>> Start

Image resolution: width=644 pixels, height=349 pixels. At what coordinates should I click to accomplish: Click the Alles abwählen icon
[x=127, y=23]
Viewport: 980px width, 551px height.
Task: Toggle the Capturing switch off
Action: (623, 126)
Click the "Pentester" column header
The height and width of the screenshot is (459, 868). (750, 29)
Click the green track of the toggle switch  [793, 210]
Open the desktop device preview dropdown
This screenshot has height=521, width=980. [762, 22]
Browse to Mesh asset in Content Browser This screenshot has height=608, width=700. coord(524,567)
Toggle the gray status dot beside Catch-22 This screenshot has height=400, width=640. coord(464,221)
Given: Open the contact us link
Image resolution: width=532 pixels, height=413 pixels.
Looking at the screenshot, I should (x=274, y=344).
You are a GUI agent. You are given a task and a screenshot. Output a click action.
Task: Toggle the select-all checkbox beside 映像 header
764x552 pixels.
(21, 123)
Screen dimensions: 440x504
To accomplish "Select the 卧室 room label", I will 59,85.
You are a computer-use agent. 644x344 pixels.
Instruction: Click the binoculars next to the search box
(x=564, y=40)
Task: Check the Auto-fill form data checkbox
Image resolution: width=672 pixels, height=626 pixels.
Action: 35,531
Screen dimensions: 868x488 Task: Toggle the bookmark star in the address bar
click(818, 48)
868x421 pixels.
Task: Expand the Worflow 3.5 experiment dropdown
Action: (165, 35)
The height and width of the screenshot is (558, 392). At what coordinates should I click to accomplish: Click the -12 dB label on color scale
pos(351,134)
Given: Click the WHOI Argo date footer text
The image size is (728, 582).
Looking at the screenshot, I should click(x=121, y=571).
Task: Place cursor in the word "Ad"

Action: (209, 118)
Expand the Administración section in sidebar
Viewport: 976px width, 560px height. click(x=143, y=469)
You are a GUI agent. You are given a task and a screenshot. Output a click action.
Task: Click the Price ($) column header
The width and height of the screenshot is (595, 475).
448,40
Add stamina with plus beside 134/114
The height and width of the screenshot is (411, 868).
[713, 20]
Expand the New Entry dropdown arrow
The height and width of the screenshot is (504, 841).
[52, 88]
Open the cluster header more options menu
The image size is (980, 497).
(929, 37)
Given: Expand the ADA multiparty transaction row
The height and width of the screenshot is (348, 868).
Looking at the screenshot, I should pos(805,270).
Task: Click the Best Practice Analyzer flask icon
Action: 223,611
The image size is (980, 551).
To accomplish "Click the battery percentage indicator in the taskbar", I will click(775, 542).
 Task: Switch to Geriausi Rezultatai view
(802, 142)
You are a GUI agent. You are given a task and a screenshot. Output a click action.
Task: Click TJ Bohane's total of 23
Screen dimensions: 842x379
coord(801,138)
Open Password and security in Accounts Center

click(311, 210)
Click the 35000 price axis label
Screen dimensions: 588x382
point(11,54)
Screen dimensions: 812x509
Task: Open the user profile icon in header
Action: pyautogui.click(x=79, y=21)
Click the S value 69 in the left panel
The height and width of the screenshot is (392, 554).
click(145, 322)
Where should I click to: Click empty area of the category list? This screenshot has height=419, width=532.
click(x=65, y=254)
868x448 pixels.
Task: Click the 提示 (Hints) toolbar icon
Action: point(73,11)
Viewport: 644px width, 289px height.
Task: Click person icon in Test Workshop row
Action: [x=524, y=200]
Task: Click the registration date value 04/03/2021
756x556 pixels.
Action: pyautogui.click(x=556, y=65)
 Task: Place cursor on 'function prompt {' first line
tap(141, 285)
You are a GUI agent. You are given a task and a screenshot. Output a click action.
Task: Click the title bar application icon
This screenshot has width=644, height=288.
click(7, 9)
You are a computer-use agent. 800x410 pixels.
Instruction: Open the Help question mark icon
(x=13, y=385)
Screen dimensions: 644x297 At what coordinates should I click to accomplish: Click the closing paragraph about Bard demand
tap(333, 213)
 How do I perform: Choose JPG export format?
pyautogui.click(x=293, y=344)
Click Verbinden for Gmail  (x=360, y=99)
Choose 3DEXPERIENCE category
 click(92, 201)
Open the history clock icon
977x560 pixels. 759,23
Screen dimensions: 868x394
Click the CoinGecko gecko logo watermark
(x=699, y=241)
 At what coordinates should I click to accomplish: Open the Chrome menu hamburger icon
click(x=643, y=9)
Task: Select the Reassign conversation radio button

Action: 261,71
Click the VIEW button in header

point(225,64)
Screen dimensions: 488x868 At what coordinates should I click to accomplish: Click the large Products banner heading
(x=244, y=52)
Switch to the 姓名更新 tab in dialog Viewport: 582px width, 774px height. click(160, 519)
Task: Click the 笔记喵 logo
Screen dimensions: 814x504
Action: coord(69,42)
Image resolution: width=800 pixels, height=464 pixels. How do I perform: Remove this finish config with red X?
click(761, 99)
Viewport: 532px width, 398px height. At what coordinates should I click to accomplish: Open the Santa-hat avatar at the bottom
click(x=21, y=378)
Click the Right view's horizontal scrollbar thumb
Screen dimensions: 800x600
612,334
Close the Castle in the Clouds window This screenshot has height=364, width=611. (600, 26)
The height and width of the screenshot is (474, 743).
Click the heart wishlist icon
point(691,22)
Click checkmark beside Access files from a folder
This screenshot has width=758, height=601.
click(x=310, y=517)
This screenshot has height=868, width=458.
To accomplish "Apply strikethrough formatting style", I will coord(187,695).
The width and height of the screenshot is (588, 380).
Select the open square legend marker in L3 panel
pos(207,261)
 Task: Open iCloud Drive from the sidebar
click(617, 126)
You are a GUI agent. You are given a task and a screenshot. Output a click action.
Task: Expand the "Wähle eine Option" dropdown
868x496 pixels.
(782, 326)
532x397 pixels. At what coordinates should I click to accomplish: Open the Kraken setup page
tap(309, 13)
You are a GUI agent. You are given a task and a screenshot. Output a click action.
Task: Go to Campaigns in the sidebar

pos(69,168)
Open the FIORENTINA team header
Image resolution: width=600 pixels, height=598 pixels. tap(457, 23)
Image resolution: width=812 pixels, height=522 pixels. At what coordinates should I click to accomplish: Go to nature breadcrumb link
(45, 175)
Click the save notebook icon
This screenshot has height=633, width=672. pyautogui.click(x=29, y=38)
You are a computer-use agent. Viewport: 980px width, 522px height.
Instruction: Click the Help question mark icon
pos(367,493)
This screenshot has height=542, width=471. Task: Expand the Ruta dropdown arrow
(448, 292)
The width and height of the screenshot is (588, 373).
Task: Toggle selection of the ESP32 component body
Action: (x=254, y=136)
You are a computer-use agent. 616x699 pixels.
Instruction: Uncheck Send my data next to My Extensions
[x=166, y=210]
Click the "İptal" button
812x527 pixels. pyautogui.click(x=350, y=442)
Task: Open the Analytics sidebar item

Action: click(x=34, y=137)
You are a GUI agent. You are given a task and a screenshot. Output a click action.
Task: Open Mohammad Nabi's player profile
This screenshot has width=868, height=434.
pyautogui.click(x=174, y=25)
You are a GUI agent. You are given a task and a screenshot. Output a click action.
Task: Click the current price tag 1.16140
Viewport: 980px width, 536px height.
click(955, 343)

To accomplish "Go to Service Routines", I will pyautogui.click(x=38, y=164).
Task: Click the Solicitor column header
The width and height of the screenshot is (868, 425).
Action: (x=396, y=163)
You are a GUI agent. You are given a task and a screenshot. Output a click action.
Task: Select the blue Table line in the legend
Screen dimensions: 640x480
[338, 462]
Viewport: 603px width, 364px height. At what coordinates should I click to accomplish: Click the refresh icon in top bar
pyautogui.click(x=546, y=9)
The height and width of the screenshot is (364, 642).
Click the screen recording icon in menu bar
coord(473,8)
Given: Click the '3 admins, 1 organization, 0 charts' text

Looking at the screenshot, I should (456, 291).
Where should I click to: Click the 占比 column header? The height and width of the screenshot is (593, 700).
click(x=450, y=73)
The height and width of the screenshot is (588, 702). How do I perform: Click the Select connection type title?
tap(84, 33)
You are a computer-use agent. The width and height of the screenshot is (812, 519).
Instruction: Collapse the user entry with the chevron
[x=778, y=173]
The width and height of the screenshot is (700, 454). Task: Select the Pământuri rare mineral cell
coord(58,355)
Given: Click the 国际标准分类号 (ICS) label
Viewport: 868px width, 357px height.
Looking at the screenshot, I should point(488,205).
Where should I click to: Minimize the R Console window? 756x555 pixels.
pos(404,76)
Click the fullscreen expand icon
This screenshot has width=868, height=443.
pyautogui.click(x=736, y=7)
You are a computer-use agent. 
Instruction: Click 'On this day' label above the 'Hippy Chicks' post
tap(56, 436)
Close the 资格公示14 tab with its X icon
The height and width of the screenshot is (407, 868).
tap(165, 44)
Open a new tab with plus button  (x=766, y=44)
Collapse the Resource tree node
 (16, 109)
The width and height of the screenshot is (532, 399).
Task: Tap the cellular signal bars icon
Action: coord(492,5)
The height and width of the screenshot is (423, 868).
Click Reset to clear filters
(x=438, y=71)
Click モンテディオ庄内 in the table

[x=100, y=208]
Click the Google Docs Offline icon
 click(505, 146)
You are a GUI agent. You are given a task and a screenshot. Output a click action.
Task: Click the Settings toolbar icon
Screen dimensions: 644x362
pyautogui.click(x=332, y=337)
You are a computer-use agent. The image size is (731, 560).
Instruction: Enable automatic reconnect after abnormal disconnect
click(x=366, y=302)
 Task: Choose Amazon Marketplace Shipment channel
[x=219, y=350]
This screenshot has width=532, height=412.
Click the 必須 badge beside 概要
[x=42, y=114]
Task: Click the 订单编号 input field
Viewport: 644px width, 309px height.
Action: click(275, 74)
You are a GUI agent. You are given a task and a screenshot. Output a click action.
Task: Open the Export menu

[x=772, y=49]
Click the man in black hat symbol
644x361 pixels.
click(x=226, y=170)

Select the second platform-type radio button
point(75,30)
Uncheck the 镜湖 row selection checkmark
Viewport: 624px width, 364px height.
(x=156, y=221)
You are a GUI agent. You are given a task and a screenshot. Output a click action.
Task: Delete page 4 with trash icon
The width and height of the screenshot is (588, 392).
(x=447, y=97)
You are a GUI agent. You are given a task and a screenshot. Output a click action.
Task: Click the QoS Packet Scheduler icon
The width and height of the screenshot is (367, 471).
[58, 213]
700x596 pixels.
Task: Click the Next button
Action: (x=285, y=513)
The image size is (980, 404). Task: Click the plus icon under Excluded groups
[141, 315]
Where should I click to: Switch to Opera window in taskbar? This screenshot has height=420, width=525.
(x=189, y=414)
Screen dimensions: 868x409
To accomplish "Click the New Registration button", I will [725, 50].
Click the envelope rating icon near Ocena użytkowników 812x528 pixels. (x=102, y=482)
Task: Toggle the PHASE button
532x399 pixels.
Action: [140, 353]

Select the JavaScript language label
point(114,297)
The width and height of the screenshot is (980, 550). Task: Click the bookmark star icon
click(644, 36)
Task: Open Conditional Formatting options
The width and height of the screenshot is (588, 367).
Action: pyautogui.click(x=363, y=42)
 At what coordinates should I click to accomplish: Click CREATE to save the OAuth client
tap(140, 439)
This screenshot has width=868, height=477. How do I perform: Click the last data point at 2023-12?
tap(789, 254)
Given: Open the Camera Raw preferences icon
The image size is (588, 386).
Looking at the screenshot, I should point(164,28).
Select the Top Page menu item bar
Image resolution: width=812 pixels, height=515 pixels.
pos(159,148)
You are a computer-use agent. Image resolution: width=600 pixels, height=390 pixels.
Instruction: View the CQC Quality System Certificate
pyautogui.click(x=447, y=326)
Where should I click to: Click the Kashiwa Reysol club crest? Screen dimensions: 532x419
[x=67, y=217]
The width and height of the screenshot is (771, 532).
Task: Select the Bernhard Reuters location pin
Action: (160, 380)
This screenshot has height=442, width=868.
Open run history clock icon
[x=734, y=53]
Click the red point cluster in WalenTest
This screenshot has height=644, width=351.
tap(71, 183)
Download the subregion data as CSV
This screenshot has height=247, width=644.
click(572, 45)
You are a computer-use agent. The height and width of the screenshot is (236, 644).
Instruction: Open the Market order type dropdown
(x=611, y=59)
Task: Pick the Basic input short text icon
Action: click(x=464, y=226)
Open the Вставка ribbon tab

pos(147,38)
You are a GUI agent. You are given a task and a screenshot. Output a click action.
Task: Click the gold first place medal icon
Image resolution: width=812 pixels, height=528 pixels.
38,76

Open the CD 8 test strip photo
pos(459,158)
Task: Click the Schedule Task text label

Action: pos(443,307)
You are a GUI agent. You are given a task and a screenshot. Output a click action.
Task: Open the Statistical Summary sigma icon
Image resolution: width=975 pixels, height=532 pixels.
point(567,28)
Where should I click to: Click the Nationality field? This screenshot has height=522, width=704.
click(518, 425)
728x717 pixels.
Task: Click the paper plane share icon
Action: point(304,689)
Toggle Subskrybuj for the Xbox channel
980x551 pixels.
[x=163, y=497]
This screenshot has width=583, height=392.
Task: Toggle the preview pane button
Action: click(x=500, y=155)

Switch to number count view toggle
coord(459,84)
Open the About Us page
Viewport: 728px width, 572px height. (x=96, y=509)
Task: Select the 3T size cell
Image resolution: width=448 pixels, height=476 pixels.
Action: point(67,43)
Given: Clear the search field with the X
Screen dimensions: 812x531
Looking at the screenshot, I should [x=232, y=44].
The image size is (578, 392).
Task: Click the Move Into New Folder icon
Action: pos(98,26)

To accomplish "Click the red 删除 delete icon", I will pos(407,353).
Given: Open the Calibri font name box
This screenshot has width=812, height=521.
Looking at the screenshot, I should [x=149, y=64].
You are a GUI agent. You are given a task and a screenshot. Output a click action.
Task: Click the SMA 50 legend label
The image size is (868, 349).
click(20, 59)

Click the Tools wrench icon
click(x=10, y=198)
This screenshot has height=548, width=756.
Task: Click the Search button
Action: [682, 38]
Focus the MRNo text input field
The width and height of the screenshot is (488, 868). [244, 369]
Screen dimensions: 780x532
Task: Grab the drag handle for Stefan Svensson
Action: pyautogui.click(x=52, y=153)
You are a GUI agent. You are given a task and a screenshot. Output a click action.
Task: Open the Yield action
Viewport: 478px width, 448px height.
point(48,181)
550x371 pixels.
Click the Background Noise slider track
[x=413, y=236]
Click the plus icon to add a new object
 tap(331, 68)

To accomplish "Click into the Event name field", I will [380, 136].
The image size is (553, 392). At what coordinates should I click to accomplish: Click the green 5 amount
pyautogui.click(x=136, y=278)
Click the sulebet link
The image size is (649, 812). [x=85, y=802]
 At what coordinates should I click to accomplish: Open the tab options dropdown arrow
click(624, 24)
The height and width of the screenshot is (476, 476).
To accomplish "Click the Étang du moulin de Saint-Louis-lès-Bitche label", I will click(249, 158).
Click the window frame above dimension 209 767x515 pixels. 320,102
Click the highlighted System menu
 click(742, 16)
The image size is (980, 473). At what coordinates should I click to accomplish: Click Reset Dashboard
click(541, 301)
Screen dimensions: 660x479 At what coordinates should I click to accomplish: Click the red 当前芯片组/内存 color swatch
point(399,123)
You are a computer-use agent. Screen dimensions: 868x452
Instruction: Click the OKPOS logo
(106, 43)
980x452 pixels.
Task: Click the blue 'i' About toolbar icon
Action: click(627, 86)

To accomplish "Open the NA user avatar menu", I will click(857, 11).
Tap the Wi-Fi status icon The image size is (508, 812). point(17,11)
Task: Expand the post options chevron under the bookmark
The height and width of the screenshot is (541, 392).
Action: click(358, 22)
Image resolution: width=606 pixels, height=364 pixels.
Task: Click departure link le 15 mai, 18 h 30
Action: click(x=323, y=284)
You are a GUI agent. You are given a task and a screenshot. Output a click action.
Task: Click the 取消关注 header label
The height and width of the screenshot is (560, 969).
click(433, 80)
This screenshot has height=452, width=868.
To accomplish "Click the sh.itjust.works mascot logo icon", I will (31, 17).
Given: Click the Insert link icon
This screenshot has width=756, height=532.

>> End

* [EXERCISE REQUIREMENTS]
Convert the listing, from the line with "Tap the Wi-Fi" up to and including the line with "click(433, 80)", into a Markdown table. Use the column names Row and Line, number each row, and leave out any blank lines.

* [SOLUTION TO THIS PROBLEM]
| Row | Line |
|---|---|
| 1 | Tap the Wi-Fi status icon The image size is (508, 812). point(17,11) |
| 2 | Task: Expand the post options chevron under the bookmark |
| 3 | The height and width of the screenshot is (541, 392). |
| 4 | Action: click(358, 22) |
| 5 | Image resolution: width=606 pixels, height=364 pixels. |
| 6 | Task: Click departure link le 15 mai, 18 h 30 |
| 7 | Action: click(x=323, y=284) |
| 8 | You are a GUI agent. You are given a task and a screenshot. Output a click action. |
| 9 | Task: Click the 取消关注 header label |
| 10 | The height and width of the screenshot is (560, 969). |
| 11 | click(433, 80) |